> **Records for this task**:
+++++
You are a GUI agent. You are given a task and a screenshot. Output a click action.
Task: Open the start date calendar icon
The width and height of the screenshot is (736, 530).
+++++
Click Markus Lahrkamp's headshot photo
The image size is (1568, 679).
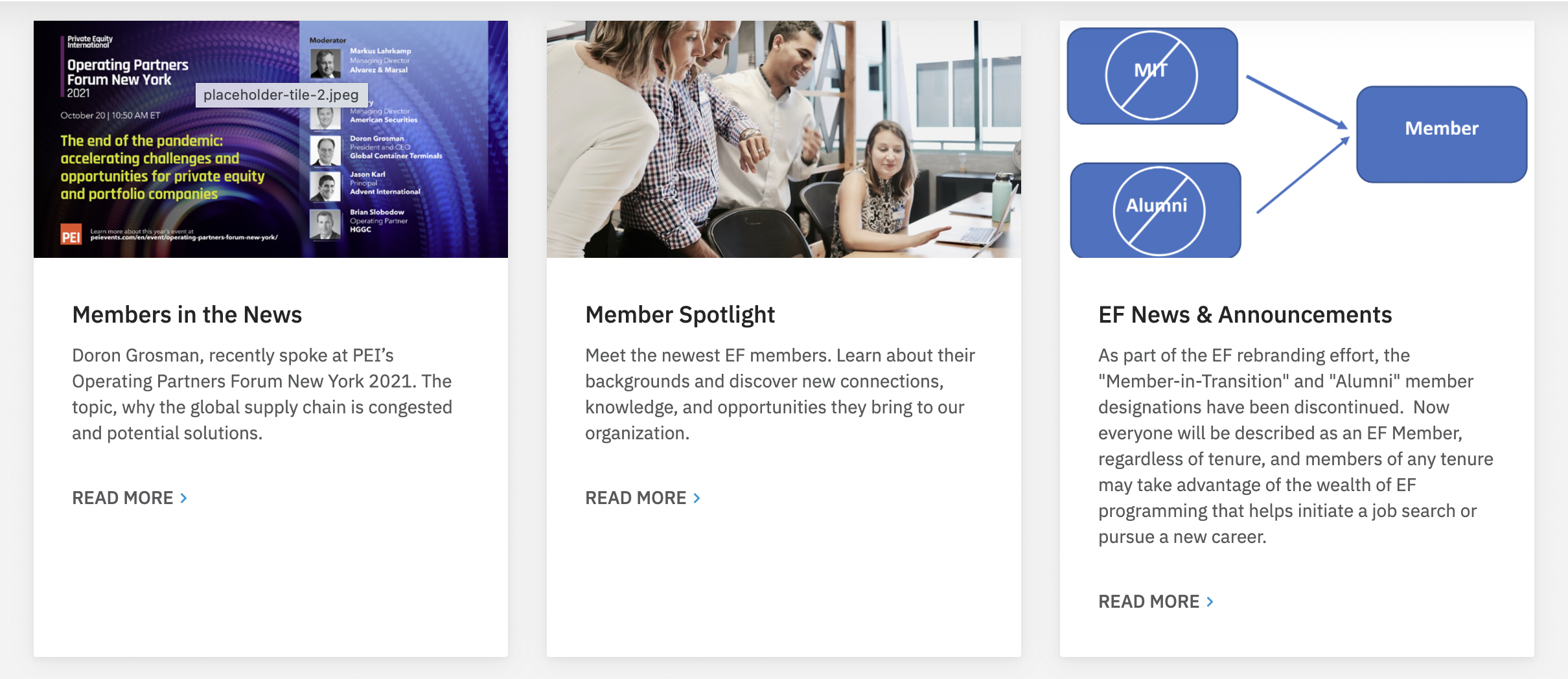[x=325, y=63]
+++++
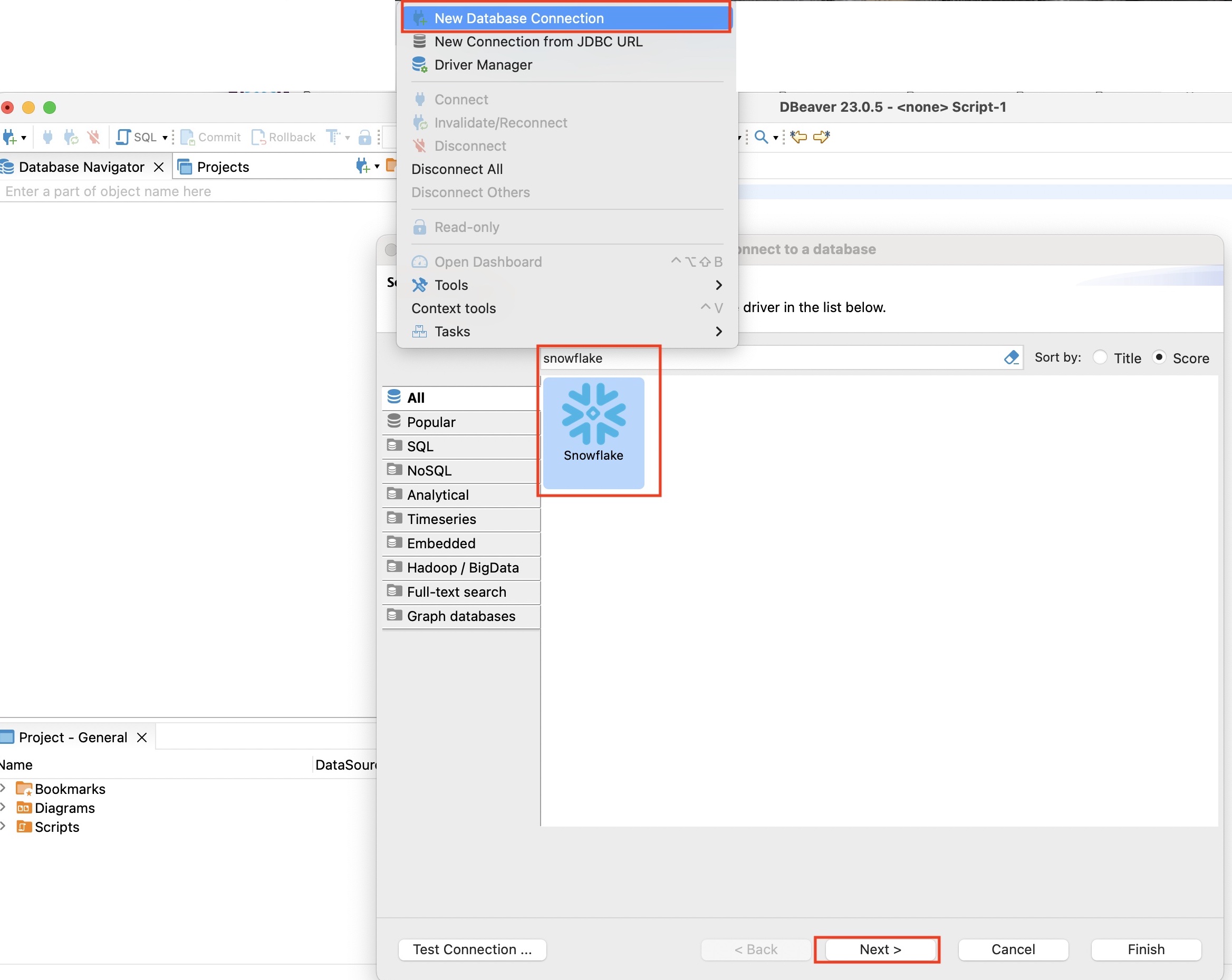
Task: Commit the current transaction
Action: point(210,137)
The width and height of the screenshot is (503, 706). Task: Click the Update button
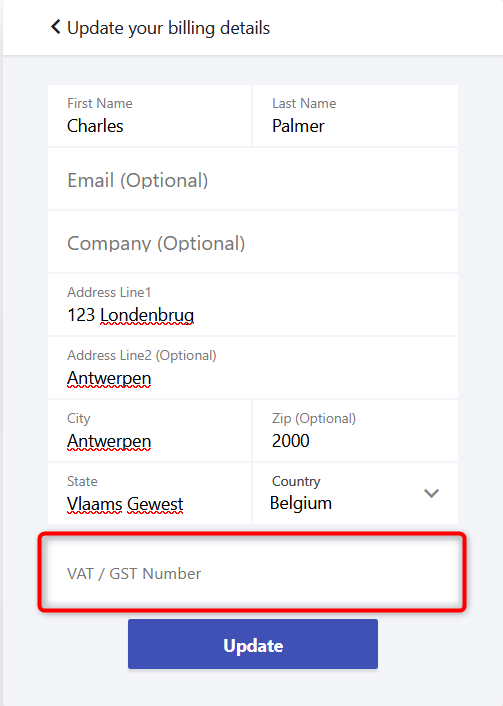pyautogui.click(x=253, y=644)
+++++
> **Exercise goal**: Lay out the lines of the listing above as a numbered list, from the line containing "Click Markus Lahrkamp's headshot photo" through the line containing "[x=325, y=63]", both included, with blank lines dropped. Leave the pictures out.

> **Solved problem**:
1. Click Markus Lahrkamp's headshot photo
2. The image size is (1568, 679).
3. [x=325, y=63]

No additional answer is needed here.